EMAIL NEWSLETTER
DECEMBER
2006
Welcome
again to the McLean
and Co. Newsletter
in which we discuss current taxation and business matters. We trust
you find it informative. Any feedback would be welcomed.
McLean
and Co. is a
home based chartered accountancy practice based in Clive, Hawkes
Bay.
Readers are invited to peruse the practice website
www.mcleanandco.co.nz,
which lists
services
provided, gives contact details and indicates how to become a client, contains
an extensive base of articles on business and taxation matters, and has
links to other websites that may assist your business. Being a
small firm itself, McLean and Co. strives to provide a personal and
professional service largely to a self employed person and small business client
base. Enquiries are welcomed.
We
are happy to accept new clients. Please contact ourselves at the contact
points highlighted above if we can assist you in your accounting and taxation
requirements. Our website lists information required for this in the following
link:
INDEX
-
Season
Greetings to All Readers
-
Removal
of 5 Cent Coins from Circulation- Effect on GST Invoices
-
Record
Keeping Duties of a Trustee
-
Partnership
Agreements- why Written Agreements are Important and What to Put in them
-
SWOT
Analysis for Small Businesses
SEASONS GREETINGS TO ALL
READERS
This being the last email newsletter for 2006, McLean and Co would like
to wish all readers a Merry Xmas and all the best for the New Year.
REMOVAL OF 5 CENT COINS FROM
CIRCULATION- EFFECT ON GST TAX INVOICES
5 cent coins were removed from circulation from 31 July 2006
. This means that for cash transactions retailers will be rounding
prices to the nearest 10 cents. An issue has been identified where a
supplier issues an invoice and then the recipient pays in cash in respect of
that invoice. In some circumstances this will mean, as a result of
rounding, the amount of tax charged in a transaction may alter. If a tax
invoice has previously been issued, section 25(3) of the Goods and Services
Tax Act 1985 would require that a debit or credit note be issued in respect of
this adjustment.
For example: A person receives a monthly statement/tax invoice from a
retailer in respect of supplies for the amount of $25.85 (inclusive of GST).
If they were to pay this account with cash the supplier will need to adjust
the consideration up or down to either $25.80 or $25.90 (depending on their
rounding policy.) The GST included in the transaction at $25.85 is
$2.87. At $25.80 it is also $2.87. However at $25.90 the amount of GST
increases to $2.88.
In the above example, because rounding up would mean the amount of GST
changes section 25(3) would require the supplier to issue a Debit Note showing
the change to the consideration. However, section 25(3B)
provides the Commissioner with a discretion to not require a Credit or Debit
Note to be issued where the Commissioner is satisfied there are or will be
sufficient other records available to establish the particulars of any supply
(or class of supply) and that it would be impractical to require a credit or
debit note to be issued.
It has been determined that, under the terms of section 25(3B), a Debit
or Credit Note need not be issued where the consideration for a transaction
changes due to the effects of rounding necessitated by the withdrawal of 5
cent coins from circulation. This is because usual practice is to show
the effects of rounding on the receipt issued by the supplier.
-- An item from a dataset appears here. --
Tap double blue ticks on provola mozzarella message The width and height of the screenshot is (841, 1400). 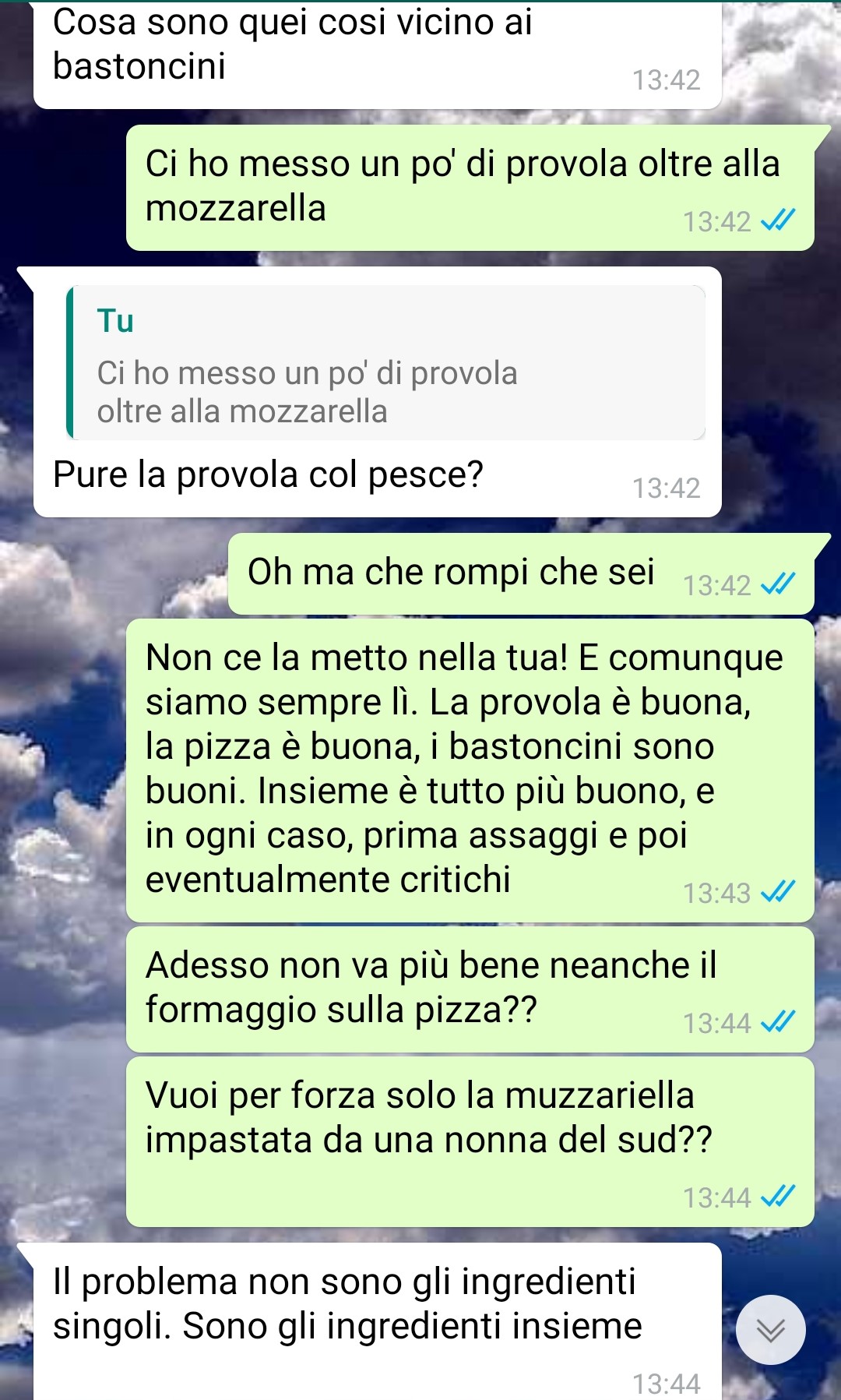pyautogui.click(x=778, y=221)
While a Debit or Credit Note need not be issued as a result of rounding,
the adjusted amount of tax is to be included in the appropriate GST
return. In the example above, the supplier needs to include output
tax of $2.88.
RECORD KEEPING DUTIES OF A TRUSTEE
A number of Acts regulate the administration and
record keeping of a trustee. The key points of this resposibility are:
- trustees have a duty of efficient management and
must ensure that assets are managed in an efficient and economic
manner. This means trustees must take all necessary precautions such
as those that would be taken by a prudent business person managing affairs
of his or her own
- trustees must keep and render to the
beneficiaries a full and proper record of their administration of the
trust assets, including appropriate accounting records and financial
statements. These records are the direct responsibility of trustees
along with tax returns and all documentation (including bank statements,
invoices etc)- all of which must be kept for a period of seven
years. Note that records relating to the management of the
trust, such as resolutions, deeds and the like, should be retained for the
life of the trust (up to 80 years)
- a trustee also has the duty to act personally in
managing the trust's affairs. This means trustees generally
cannot delegate their powers and discretions.
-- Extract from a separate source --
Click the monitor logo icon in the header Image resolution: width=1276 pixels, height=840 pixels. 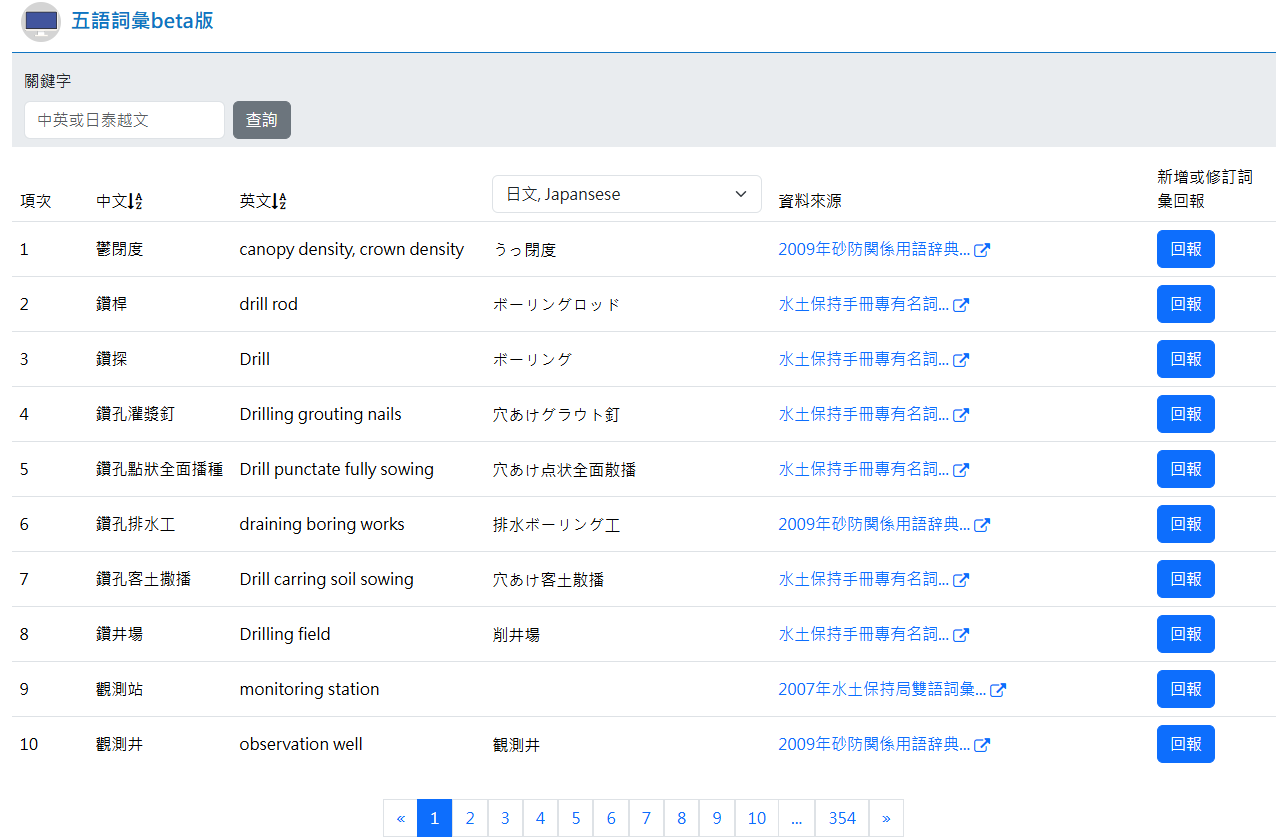click(40, 21)
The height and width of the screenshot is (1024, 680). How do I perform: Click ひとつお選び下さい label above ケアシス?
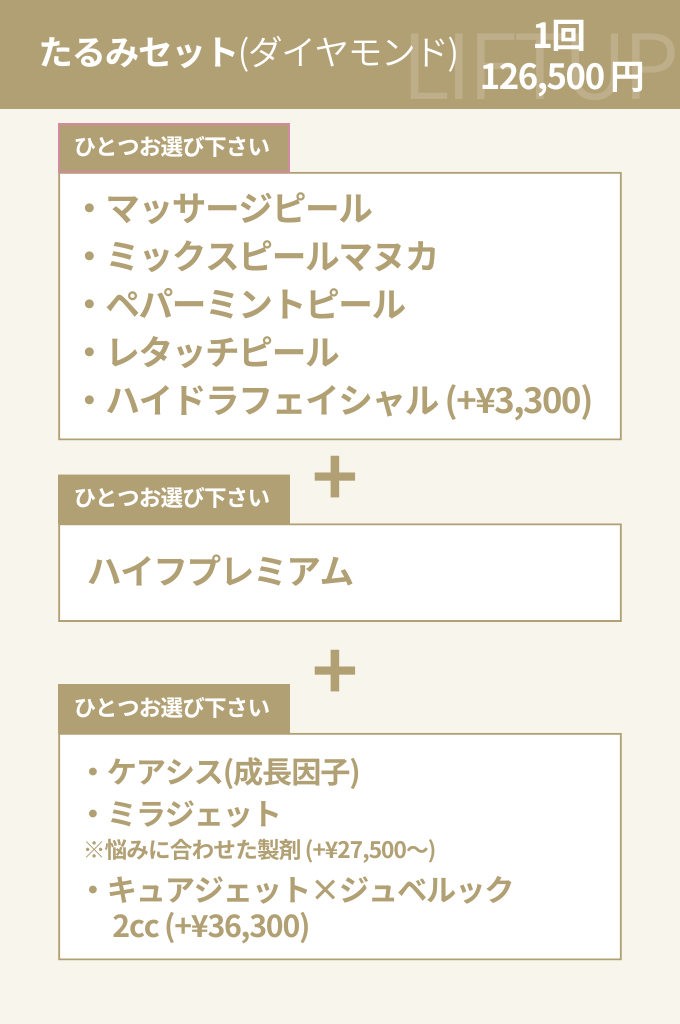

Some of the important steps trustees can take to protect themselves
against liability include:
- familiarising themselves with the trust deed and other relevant
documents, as well as all the trust's assets and any liabilities that may
be attached to them
- seeking beneficiary approval of proposed or current record keeping
procedures and ensuring records and accounts are kept
- regularly reviewing the financial performance and position of the
trust to ensure it is satisfactory
- meeting formally at least once a year to review investment
portfolios, strategies and distribution issues, and to consider and
approve the trust's accounts and balance sheet.
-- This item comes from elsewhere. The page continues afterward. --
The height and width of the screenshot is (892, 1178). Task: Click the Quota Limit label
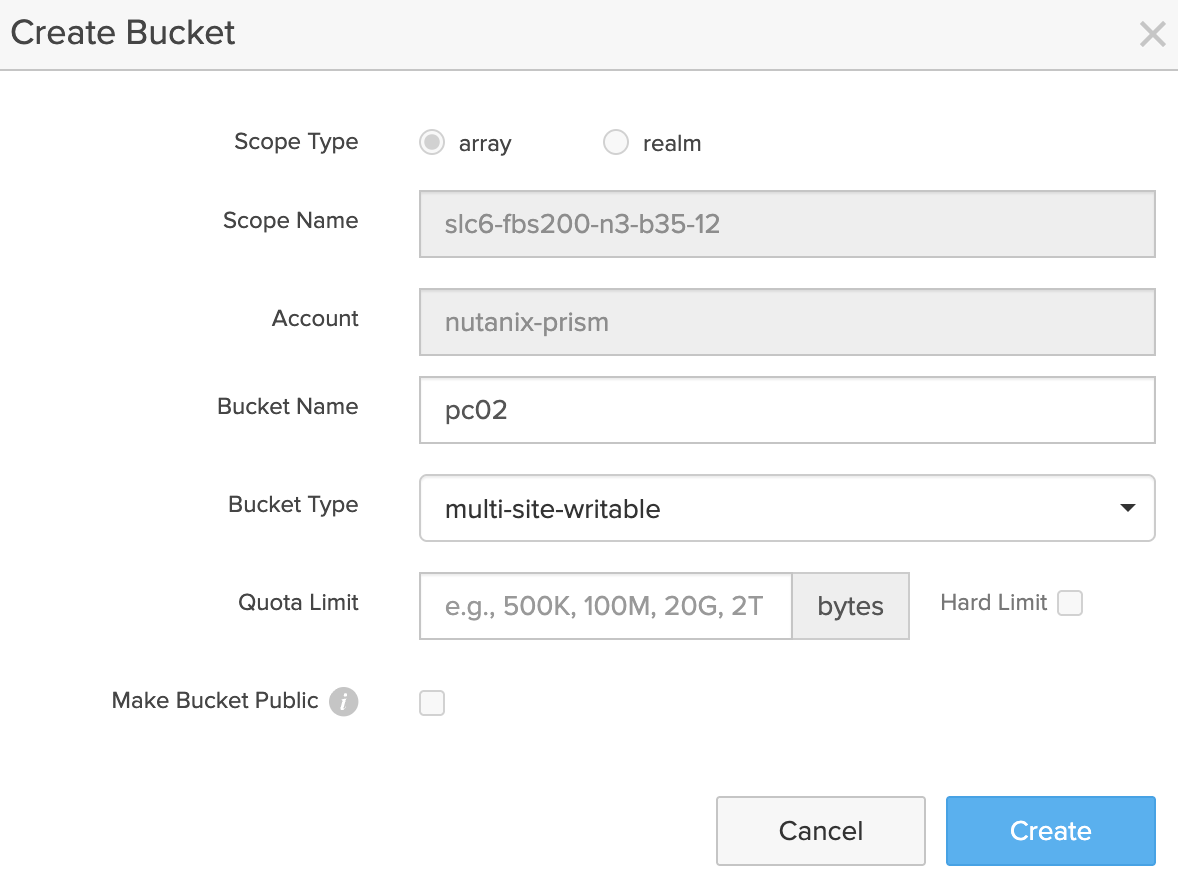[x=298, y=603]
- meeting during the year to discuss major decisions such as the sale
or purchase of a significant asset. These decisions must be recorded in
resolutions of the trustee minute book (including where meetings are held
and resolutions approved over the phone, and minutes from the meeting
should be circulated and signed off by trustees as a record
- meeting on other occasions depending on the nature and extent of the
trust deed
- having separate trust bank accounts to ensure that personal and trust
funds do not become mixed up.
- ensuring the trust financial accounts are prepared by a professional
person and take other professional advice when necessary e.g. investment
advice.
PARTNERSHIP AGREEMENTS- WHY WRITTEN
AGREEMENTS ARE INMPORTANT AND WHAT TO PUT IN THEM
If you go into business with a partner, either in an actual partnership
structure or a company structure (where the ‘partner’ would actually be a
fellow shareholder), there is a temptation to rely on an informal or verbal
agreement about the nature of the business partnership. This temptation is
particularly strong when the proposed partner is a close friend, family
member, or lifestyle partner.
However, relying on an informal agreement can turn into a nightmare. We can
never guarantee how our relationships will turn out. We hope for the best, but
life brings many twists that can result in unexpected changes to
relationships.
The simple business rule to follow is: in business, be businesslike.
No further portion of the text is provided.